Another pre-publication study that looked at 175 recovered patients in Shanghai showed different concentrations of protective antibodies 10 to 15 days after the onset of symptoms.

"But whether that antibody response actually means immunity is a separate question," commented Maria Van Kerhove, Technical Lead of the WHO Emergencies Programme.

"That's something we really need to better understand -- what does that antibody response look like in terms of immunity."

Indeed, a host of questions remain.

"We are at the stage of asking whether someone who has overcome COVID-19 is really that protected," said Jean-Francois Delfraissy, president of France's official science advisory board.

For Tangy, an even grimmer reality cannot be excluded.

"It is possible that the antibodies that someone develops against the virus could actually increase the risk of the disease becoming worse," he said, noting that the most serious symptoms come later, after the patient had formed antibodies.

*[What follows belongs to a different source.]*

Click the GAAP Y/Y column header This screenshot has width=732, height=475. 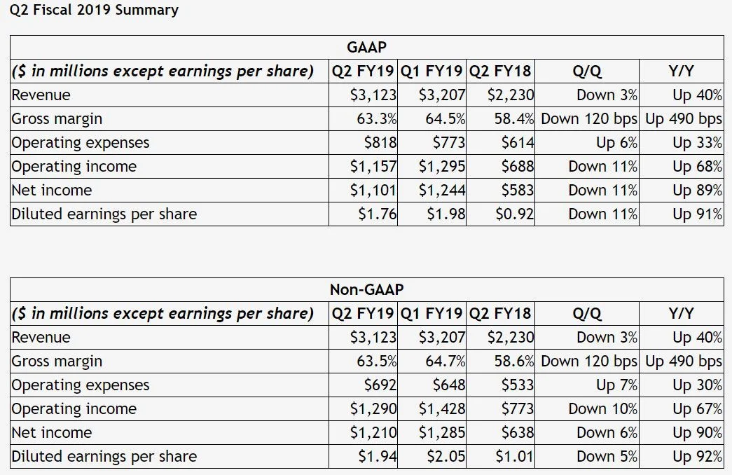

For the moment, it is also unclear whose antibodies are more potent in beating back the disease: someone who nearly died, or someone with only light symptoms or even no symptoms at all. And does age make a difference?

Faced with all these uncertainties, some experts have doubts about the wisdom of persuing a "herd immunity" strategy such that the virus -- unable to find new victims -- peters out by itself when a majority of the population is immune.

"The only real solution for now is a vaccine," Archie Clements, a professor at Curtin University in Perth Australia, told AFP.

At the same time, laboratories are developing a slew of antibody tests to see what proportion of the population in different countries and regions have been contaminated.

Such an approach has been favoured in Britain and Finland, while in Germany some experts have floated the idea of an "immunity passport" that would allow people to go back to work.

"It's too premature at this point," said Saad Omer, a professor of infectious diseases at the Yale School of Medicine.

"We should be able to get clearer data very quickly -- in a couple of months -- when there will be reliable antibody tests with sensitivity and specificity."

One concern is "false positives" caused by the tests detecting antibodies unrelated to COVID-19.

The idea of immunity passports or certificates also raises ethical questions, researchers say.

"People who absolutely need to work -- to feed their families, for example -- could try to get infected," Balloux.